## Start Document segment

If by "governed", you mean "is affected by the values of physical constants, one of which is the speed of light", then yes, all these processes that we use to measure time are governed by the speed of light. But they are also governed by other physical constants; the speed of light is not the only one. And you can use these processes to define "rate of time flow" in a way that can be physically tested and used as a measuring standard. For example, 1 second is currently defined, in SI units, as "the duration of 9,192,631,770 periods of the radiation corresponding to the transition between the two hyperfine levels of the ground state of the caesium 133 atom."

## End Document segment
## Start Raw data

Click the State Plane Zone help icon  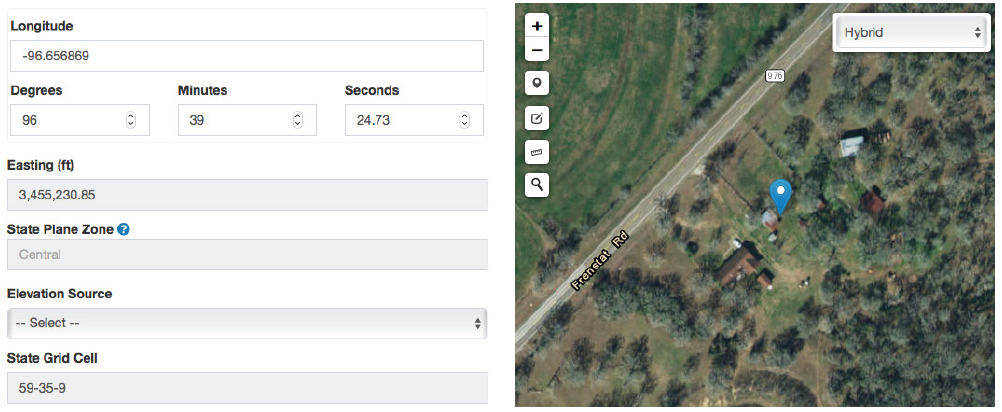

## End Raw data

Written instruction →
Continue the passage on how the speed of light relates to measuring time, picking up after its final sentence.

Answer for this exercise →
http://en.wikipedia.org/wiki/Second
But this definition, of course, *assumes* that each "period of radiation" marks out a constant interval of time. How do you test that? The only way is to compare it with some other physical process. But what if they vary with respect to each other? Which one is the "right" one? The second used to be defined in terms of the Earth's rotation, until atomic clocks got accurate enough to actually measure, directly, the gradual decrease in the Earth's rotation rate due to tidal effects from the Moon and Sun. That was what prompted the change to the cesium atom standard for the second. But interpreting the measurements as a "decrease in the Earth's rotation rate" assumes that the atomic clock standard is a "more constant" interval of time. Someday we may find that atomic clock rates can vary too, by one part in a quadrillion, say, and then we'll have to switch to something even more constant. There is no way to know for sure if there will ever be an end to this type of thing; there may always be some standard more accurate than our current one, that we just haven't figured out yet.
questionpost said:
an object going at the speed of light would not be effected by the flow of time.
This is another statement that has to be interpreted carefully. What you're referring to is the fact that the length of a photon's 4-momentum vector is zero, which is equivalent to saying that a photon has zero rest mass. But note that neither of those ways I just stated it requires any assumption about the "flow of time" for a photon. Interpreting the zero length of the 4-momentum as "time does not flow for a photon" is an interpretation, and one that can lead to confusion, just as the statement about "speed through spacetime" quoted above can.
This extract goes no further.